LAUSR

Mutations in the tumour suppressor protein p53 are present in 70% of human pancreatic ductal adenocarcinomas (PDAC), subsequently to highly common activation mutation of the oncogene KRAS. These p53 mutations generate stable expression of mutant proteins, such as p53R175H and p53R273H, which do not retain p53 wild type function. In this study, we investigated the impact of two specific p53 mutant variants on lipid metabolism of pancreatic cancer. Lipids critically participate to tumorigenesis with to their roles in membrane biosynthesis, energy storage and production of signalling molecules. Using cell lines derived from mouse models of PDAC generated by knock-in p53 alleles carrying point mutations at codons R172H and R270H (equivalent to R175H and R273H in humans), we found that silencing p53R172H and p53R270H in pancreatic cancer cells significantly alters lipid metabolism, with patterns of common and variant specific changes.
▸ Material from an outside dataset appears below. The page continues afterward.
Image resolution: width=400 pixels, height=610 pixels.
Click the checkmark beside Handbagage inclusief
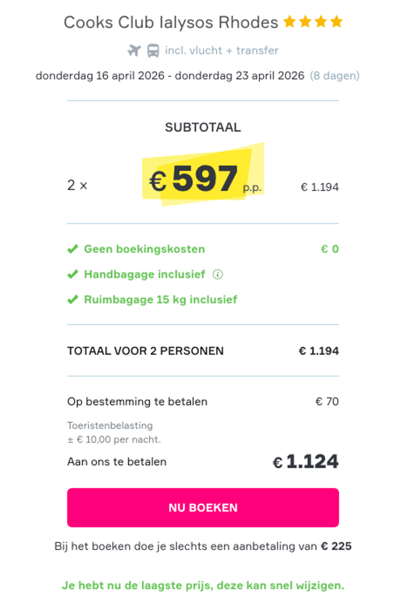tap(73, 274)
Specifically, loss of p53R172H in these cells reduces lipid storage. Additionally, silencing either p53R172H or p53R270H individually leads to marked increases in lysophospholipid levels. These findings offer new insights into the lipidome reprogramming induced by the loss of mutant p53 and underscore changes in lipid storage as a potential key molecular mechanism in PDAC pathogenesis.